Einnahmen und Ausgaben der Blaubeurer Stadtverwaltung werden gegenwärtig noch dezentral verbucht – in all den Ämtern und Einrichtungen, wo sie anfallen. Insgesamt 20 Mitarbeiter sind derzeit damit beschäftigt, teilweise zu nur sehr kleinen Teilen ihrer eigentlichen Tätigkeit. Das soll sich jetzt ändern, denn „eine vollständige Zentralisierung“, die mit zwei zusätzlichen Mitarbeitern machbar sei, stellt nach Ansicht der Verwaltung „die Ideallösung“ dar, wie Stadtkämmerer Jürgen Stoll erläuterte. Der Blaubeurer Gemeinderat stimmte trotz zusätzlicher Personalkosten in Höhe von jährlich rund 70 000 Euro ohne Diskussion einmütig seinen Vorschlägen zu.

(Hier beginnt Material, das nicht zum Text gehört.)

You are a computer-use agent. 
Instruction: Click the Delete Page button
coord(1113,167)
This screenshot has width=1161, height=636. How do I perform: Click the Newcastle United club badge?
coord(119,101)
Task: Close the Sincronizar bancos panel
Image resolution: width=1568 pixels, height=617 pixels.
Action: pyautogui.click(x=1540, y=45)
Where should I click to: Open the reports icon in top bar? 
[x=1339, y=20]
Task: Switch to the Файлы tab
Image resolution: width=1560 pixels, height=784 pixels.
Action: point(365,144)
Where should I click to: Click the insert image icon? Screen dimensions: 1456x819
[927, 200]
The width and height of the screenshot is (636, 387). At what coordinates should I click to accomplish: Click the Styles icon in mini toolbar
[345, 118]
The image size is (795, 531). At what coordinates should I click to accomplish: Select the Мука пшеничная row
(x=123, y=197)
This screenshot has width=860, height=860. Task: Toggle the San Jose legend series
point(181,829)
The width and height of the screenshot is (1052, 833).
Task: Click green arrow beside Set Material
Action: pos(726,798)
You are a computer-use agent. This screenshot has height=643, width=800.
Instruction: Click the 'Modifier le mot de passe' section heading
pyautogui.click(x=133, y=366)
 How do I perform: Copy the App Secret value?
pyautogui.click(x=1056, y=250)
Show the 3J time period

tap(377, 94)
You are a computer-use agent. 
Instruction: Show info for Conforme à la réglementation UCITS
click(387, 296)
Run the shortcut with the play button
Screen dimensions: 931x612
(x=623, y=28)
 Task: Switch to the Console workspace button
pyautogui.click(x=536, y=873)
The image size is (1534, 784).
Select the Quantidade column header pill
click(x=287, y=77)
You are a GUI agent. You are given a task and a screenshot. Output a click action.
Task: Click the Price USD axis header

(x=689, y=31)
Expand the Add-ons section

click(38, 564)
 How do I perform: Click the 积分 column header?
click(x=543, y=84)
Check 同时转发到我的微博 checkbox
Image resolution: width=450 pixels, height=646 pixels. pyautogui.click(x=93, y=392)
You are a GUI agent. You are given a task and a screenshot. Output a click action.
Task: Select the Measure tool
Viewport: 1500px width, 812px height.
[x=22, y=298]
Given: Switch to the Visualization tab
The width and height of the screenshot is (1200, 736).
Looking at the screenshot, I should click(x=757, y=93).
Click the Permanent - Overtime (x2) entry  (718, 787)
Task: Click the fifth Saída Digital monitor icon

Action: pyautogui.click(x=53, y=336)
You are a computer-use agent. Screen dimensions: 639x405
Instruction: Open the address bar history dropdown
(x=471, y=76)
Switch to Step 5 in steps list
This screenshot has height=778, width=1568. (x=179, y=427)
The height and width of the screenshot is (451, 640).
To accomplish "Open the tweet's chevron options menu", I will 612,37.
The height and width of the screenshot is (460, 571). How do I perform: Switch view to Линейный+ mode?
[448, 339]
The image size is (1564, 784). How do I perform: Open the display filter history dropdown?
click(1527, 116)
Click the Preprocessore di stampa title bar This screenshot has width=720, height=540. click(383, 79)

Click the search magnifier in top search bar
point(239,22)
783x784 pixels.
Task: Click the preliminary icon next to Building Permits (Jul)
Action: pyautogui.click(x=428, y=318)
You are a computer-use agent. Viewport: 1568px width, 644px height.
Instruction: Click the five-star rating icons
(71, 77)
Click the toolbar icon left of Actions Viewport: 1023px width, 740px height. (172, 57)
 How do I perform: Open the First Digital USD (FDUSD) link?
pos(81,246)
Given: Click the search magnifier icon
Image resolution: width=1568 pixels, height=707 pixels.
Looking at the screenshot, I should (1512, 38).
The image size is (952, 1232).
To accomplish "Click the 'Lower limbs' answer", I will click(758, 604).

„Die Fehleranfälligkeit durch dezentral buchende Mitarbeiter und der daraus resultierende hohe Schulungs-, Beratungs- und Korrekturaufwand ist groß“, sagte Stoll. Hinzu kämen höhere Lizenzkosten für Finanzsoftware und Probleme bei Krankheitsvertretung. Ein weiterer Grund für die Umstellung gerade in diesem Jahr sei, dass der künftige Buchungsstil im neuen kommunalen Haushaltsrecht nochmals „wesentlich mehr Detailwissen“ erfordert.

„Kein Qualitätsproblem“

Gerade im Zusammenhang mit dem neuen Haushaltsrecht habe sich „herauskristallisiert“, dass diese Zentralisierung nötig sei, sagte Stoll. Künftig müssten neben den Sachkonten auch noch Kostenstellen und Kostenträger sowie Anlagen- und Debitorennummern mitkontiert werden.

Bürgermeister Jörg Seibold betonte: „Wir haben kein Qualitätsproblem, aber es kommt zu Fehlern in der Buchhaltung.“ Die Sachverhalte würden immer komplexer, und deshalb sei es nötig, Spezialisten einzusetzen. Er sagte zu, die zusätzlichen zwei Stellen an anderen Orten, wo bisher auch schon Buchhaltung stattgefunden habe, zu kompensieren: „Ganz wird uns das aber nicht gelingen.“

Stoll schätzt, dass man in den nächsten Jahren aber etwa 1,25 Stellen aufgrund der Zentralisierung anderswo in der Verwaltung einsparen könne.